Begin Exercise input

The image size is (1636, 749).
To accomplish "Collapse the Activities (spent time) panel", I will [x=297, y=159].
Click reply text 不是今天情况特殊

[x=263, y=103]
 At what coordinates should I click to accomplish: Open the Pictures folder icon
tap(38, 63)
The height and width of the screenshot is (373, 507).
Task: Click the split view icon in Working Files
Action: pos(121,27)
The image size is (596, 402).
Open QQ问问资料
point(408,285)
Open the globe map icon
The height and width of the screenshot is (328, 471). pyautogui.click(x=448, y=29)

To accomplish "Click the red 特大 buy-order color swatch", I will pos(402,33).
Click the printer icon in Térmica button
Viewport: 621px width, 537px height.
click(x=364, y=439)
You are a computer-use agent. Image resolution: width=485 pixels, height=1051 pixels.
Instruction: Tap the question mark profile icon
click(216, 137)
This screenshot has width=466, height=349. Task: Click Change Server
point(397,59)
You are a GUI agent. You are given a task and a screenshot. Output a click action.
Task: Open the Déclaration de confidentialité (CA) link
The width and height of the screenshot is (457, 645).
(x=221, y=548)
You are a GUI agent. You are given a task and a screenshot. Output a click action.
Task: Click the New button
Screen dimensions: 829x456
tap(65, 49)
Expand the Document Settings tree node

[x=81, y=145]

End Exercise input

▶ Task to carry out
Return all of the lines above exactly as they appear, with nothing changed.

▶ Finished exercise
The image size is (1636, 749).
To accomplish "Collapse the Activities (spent time) panel", I will [x=297, y=159].
Click reply text 不是今天情况特殊

[x=263, y=103]
 At what coordinates should I click to accomplish: Open the Pictures folder icon
tap(38, 63)
The height and width of the screenshot is (373, 507).
Task: Click the split view icon in Working Files
Action: pos(121,27)
The image size is (596, 402).
Open QQ问问资料
point(408,285)
Open the globe map icon
The height and width of the screenshot is (328, 471). pyautogui.click(x=448, y=29)

To accomplish "Click the red 特大 buy-order color swatch", I will pos(402,33).
Click the printer icon in Térmica button
Viewport: 621px width, 537px height.
click(x=364, y=439)
You are a computer-use agent. Image resolution: width=485 pixels, height=1051 pixels.
Instruction: Tap the question mark profile icon
click(216, 137)
This screenshot has width=466, height=349. Task: Click Change Server
point(397,59)
You are a GUI agent. You are given a task and a screenshot. Output a click action.
Task: Open the Déclaration de confidentialité (CA) link
The width and height of the screenshot is (457, 645).
(x=221, y=548)
You are a GUI agent. You are given a task and a screenshot. Output a click action.
Task: Click the New button
Screen dimensions: 829x456
tap(65, 49)
Expand the Document Settings tree node

[x=81, y=145]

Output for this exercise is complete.